September 18, 2006 § 2 Comments
I received an email from my brother yesterday. He told me that he has been classified as having a major disability, and will receive government benefits. It is good news, and, at the same time, it isn’t.
I’ve thought a lot about my brother since Wednesday. It’s been hard not to.
The latest reports indicate that Kimveer Gill, the Dawson shooter, had psychological problems and had sought help for them at least once. A police source adds that Gill had “deteriorated” in the weeks before the shootings, a word that cannot do justice to the process it attempts to describe.
My brother deteriorated six years ago. He was the same age as Gill.
We will probably never know if Gill suffered from a recognized psychiatric condition, and if so, which one.
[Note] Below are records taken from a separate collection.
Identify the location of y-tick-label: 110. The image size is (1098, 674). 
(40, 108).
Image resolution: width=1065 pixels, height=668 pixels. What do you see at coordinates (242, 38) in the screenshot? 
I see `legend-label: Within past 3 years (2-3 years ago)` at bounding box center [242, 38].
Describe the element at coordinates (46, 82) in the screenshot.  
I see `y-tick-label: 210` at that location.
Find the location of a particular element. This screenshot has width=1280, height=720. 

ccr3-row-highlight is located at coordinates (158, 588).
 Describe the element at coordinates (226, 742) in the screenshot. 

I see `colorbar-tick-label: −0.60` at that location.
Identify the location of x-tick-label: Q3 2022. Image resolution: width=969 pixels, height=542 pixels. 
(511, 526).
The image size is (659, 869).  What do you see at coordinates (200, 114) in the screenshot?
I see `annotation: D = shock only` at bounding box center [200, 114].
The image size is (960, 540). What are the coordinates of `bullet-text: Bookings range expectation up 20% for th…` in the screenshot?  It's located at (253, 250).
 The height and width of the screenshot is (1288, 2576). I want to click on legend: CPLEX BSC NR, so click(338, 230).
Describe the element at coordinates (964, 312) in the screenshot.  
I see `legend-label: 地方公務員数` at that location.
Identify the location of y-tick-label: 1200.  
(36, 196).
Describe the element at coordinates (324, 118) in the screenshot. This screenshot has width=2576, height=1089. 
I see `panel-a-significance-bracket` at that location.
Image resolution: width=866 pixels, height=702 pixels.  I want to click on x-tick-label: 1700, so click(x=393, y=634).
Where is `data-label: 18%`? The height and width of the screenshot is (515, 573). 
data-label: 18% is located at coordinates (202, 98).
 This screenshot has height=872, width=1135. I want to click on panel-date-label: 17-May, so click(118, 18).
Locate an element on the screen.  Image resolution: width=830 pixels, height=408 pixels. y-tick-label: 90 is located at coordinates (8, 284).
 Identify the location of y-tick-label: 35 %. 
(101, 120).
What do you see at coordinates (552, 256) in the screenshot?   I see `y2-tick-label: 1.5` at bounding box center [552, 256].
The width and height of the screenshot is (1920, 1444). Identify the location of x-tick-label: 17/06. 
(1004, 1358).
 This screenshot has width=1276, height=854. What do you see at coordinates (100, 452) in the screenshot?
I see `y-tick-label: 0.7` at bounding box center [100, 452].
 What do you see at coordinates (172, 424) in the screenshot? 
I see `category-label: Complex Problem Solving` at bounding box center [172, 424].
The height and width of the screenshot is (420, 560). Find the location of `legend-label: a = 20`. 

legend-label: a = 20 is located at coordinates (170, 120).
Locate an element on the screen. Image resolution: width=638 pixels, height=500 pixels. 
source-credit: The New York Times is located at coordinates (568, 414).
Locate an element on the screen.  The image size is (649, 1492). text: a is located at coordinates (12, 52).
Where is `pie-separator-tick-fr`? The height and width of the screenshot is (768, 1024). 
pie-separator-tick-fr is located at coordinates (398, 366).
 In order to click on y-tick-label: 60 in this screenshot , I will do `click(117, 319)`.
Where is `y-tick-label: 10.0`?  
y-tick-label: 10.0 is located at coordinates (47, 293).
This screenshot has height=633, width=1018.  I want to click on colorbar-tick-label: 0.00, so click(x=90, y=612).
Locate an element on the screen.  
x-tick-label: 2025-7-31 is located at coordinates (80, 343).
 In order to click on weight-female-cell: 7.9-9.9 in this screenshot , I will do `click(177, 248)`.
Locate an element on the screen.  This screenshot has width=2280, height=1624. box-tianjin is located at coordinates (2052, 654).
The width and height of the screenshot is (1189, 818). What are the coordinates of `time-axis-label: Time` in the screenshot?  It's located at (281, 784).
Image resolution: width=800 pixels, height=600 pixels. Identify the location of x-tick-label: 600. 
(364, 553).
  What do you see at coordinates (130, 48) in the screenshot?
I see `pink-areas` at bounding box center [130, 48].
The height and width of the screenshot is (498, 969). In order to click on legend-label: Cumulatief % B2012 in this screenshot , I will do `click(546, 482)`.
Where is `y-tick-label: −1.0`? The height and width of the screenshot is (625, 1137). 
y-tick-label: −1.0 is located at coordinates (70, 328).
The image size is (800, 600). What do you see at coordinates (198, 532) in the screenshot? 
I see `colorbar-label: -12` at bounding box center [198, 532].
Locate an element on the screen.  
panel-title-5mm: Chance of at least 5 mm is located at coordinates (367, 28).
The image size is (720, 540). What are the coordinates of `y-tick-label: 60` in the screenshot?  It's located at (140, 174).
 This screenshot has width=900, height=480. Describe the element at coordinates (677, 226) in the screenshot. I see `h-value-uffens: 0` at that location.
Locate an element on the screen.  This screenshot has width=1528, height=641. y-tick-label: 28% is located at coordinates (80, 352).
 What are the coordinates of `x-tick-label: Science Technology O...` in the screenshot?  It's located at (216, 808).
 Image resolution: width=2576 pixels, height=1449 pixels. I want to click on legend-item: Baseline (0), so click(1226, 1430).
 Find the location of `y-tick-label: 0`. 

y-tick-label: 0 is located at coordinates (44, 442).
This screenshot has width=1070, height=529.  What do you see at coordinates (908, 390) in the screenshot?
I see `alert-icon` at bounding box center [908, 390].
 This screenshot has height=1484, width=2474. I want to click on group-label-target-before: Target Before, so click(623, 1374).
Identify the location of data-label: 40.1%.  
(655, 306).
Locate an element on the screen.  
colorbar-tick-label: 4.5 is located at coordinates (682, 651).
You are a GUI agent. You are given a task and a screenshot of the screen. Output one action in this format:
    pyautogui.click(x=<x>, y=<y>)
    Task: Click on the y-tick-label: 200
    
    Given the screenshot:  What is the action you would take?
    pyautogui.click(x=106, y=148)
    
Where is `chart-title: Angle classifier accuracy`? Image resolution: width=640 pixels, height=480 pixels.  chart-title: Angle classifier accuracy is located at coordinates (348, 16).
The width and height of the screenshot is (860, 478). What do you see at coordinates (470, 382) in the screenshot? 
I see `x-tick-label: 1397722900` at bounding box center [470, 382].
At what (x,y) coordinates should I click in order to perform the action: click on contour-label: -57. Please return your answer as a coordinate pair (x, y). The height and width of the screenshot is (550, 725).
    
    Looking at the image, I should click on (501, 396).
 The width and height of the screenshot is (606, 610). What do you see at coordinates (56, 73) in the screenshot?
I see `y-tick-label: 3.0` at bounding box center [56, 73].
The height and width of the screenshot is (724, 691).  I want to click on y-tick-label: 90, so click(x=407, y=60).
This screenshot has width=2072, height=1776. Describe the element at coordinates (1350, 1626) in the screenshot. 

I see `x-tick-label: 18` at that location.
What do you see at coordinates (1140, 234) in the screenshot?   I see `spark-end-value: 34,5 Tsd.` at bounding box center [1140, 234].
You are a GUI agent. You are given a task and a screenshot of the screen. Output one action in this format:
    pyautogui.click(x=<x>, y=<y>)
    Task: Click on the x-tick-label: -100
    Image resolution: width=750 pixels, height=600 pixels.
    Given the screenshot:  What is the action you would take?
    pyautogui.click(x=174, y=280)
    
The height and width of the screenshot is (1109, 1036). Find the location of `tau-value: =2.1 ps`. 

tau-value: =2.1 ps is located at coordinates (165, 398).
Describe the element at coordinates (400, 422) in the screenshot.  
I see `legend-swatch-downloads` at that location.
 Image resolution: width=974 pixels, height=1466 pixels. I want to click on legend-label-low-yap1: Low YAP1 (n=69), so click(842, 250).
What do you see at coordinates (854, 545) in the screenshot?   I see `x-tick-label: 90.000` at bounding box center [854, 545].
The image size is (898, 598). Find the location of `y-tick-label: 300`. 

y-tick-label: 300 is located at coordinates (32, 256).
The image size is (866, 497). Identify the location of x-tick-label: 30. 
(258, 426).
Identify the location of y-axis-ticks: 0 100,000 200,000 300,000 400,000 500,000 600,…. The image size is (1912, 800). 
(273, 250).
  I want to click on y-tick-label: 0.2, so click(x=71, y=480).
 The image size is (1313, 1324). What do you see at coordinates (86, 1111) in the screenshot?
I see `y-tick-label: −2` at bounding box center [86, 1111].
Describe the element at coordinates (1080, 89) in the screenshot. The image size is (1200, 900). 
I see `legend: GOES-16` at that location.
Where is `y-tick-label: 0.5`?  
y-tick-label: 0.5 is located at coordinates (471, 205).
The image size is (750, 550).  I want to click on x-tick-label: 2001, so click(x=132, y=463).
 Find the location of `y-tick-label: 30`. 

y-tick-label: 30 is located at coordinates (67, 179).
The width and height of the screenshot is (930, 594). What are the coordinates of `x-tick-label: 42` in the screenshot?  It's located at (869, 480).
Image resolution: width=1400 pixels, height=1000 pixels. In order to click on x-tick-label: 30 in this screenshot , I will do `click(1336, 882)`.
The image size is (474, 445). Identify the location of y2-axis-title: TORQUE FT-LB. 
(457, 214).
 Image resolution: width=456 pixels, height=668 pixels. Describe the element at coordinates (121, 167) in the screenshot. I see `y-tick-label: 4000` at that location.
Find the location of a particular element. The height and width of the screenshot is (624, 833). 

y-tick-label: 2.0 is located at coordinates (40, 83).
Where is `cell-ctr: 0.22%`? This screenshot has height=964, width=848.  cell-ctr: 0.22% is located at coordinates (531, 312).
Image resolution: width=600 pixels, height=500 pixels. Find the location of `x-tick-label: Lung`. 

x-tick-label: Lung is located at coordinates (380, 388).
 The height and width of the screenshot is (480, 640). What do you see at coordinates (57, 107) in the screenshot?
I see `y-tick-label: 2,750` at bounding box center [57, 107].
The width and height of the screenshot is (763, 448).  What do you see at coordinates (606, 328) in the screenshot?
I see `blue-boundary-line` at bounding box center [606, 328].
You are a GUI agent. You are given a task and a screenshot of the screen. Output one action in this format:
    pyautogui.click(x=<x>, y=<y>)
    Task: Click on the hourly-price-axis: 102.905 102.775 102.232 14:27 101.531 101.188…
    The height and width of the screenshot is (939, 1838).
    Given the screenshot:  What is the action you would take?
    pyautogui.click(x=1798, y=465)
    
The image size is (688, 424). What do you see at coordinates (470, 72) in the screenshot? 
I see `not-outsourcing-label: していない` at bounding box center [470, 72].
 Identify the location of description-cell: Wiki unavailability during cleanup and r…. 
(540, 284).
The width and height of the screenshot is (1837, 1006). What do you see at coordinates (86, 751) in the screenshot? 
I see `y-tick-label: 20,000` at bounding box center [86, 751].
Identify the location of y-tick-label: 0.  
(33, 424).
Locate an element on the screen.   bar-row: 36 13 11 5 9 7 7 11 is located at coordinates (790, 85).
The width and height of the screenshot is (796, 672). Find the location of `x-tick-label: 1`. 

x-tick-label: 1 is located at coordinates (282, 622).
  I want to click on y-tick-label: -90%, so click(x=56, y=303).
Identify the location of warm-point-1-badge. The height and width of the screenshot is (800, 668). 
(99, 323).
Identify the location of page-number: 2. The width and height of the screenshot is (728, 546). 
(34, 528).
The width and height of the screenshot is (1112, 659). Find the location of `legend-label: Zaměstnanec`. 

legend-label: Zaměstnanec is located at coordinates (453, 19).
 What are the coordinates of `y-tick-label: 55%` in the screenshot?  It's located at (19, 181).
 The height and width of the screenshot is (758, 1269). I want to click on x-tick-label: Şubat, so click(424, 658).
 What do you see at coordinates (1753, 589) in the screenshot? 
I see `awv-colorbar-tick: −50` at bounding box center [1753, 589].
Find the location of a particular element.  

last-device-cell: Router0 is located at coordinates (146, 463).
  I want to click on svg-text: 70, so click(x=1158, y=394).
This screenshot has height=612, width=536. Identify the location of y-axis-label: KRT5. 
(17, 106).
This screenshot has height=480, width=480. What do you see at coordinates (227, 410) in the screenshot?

These things don’t show up on autopsy reports. But chances are that he did. Most of them do.
Several years ago, I watched a Frontline documentary about Kip Kinkel, the teenager who shot his parents and twenty-seven of his classmates at an Oregon high school. At fifteen, Kinkel had already received psychiatric care and been placed on Prozac. The note he left at his dead parents’ house reveals that he struggled with far worse than depression:
I have just killed my parents! I don’t know what is happening. I love my mom and dad so much. I just got two felonies on my record. My parents can’t take that! It would destroy them. The embarrassment would be too much for them. They couldn’t live with themselves. I’m so sorry. I am a horrible son. I wish I had been aborted. I destroy everything I touch. I can’t eat. I can’t sleep. I didn’t deserve them. They were wonderful people. It’s not their fault or the fault of any person, organization, or television show. My head just doesn’t work right. God damn these VOICES inside my head. I want to die. I want to be gone. But I have to kill people. I don’t know why. I am so sorry! Why did God do this to me. I have never been happy. I wish I was happy. I wish I made my mother proud. I am nothing! I tried so hard to find happiness. But you know me I hate everything. I have no other choice. What have I become? I am so sorry.
I have noticed that people become angry when you suggest that mental illness is often a factor in events like the Dawson shootings. The perception is that it is somehow an excuse, a way to let the perpetrator off the moral hook for his actions. At the same time, journalists and bloggers alike have devoted countless pages to the presumed role of popular culture, as though any rock song or video game has the power to transform an otherwise stable person into a mass murderer. As though it’s that easy.
I confess, there are moments when I am infuriated by the discussion. More often, it saddens me, especially when I try to imagine what these days have been like for Gill’s family.
Statistics show that the majority of people who suffer from mental illness are not violent, and will never become so. Still, I can’t shake the fear that one day, when he has gone off his meds and the voices have overcome him, my brother could hurt someone. Then, people would say that he was a monster, or a freak, or a loser; that it was his parents’ fault, or mine; that he was, intrinsically, something less than human.
And then they would look at his CD collection, not realizing that he listens to music to drown out the voices in his head.
My heart goes out to Anastasia de Sousa’s family, and to every family whose child was wounded last Wednesday. But it also goes out to Gill’s family, and to Gill. The tragedy was big enough to encompass them all.